顔を見合わせたオオクマ・ジロウとヤマシロ・リョウコは頷き合って、セザキ・マサトの後を追った。
※ 脚注:
ウルトラセブンではないかと目される人物については、その出現とともに姿を現わし、地球退去と共に姿を消しているため、郷秀樹並みに濃厚な疑いをかけているものの、地球上での出生証明が存在しないことが判明している。つまり、いるはずのない地球人だった。このため、ヒビノ・ミライと同じ変身型だったと思われる。
レオも同様。ただし、レオについては疑いのある人物が死亡したと思われる事件(※ウルトラマンレオ第40話)後のアウト・オブ・ドキュメントの時期にも出現しているため、セブンより決め手に欠ける。なお、この事件ではセブンではないかと目される人物も死亡したことになっている。

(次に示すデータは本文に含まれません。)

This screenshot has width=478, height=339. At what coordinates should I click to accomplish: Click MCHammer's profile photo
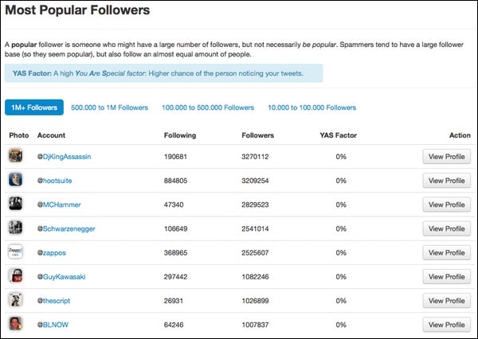coord(15,204)
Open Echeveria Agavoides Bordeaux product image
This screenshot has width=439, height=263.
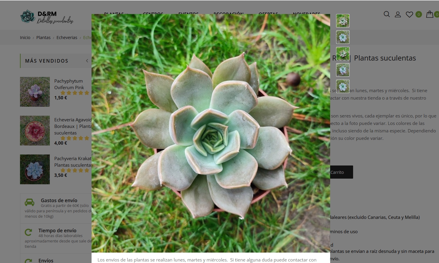pos(35,131)
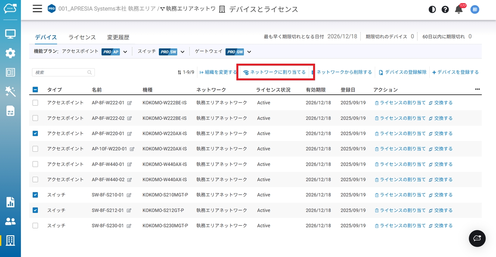Open settings gear in left sidebar
Image resolution: width=496 pixels, height=257 pixels.
(10, 53)
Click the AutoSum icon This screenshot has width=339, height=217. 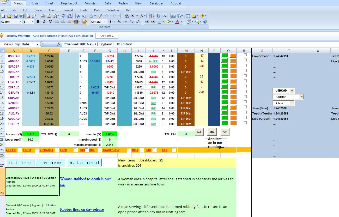(x=133, y=16)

エースについては一応対象者を絞り込んでみたものの、郷秀樹ほど濃厚な疑いをもたらすエピソードが拾い上げられず、確定できていない。また、対象者の一人について月文明の人間などという、いささか信じがたい記述が絡んでおり、データの信憑性そのものに問題がある。

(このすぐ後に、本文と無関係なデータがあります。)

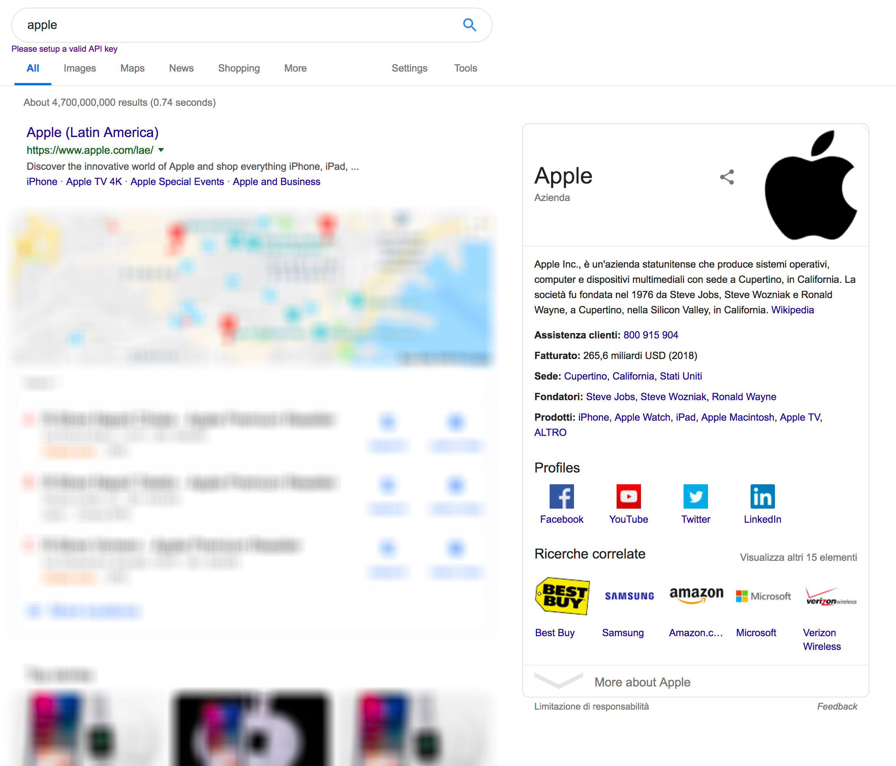Click Visualizza altri 15 elementi link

それ以外で地球に長期滞在したと思われるウルトラマン(初代・タロウ・80)については、疑いのある人物はリストアップできるものの、どのデータでも決め手に欠けるため変身型か憑依型かも含めて、確定できない。
――無論、以上のデータについては全てセザキ・マサトの脳内だけに納められ、一切の証拠書類や記述は存在しない。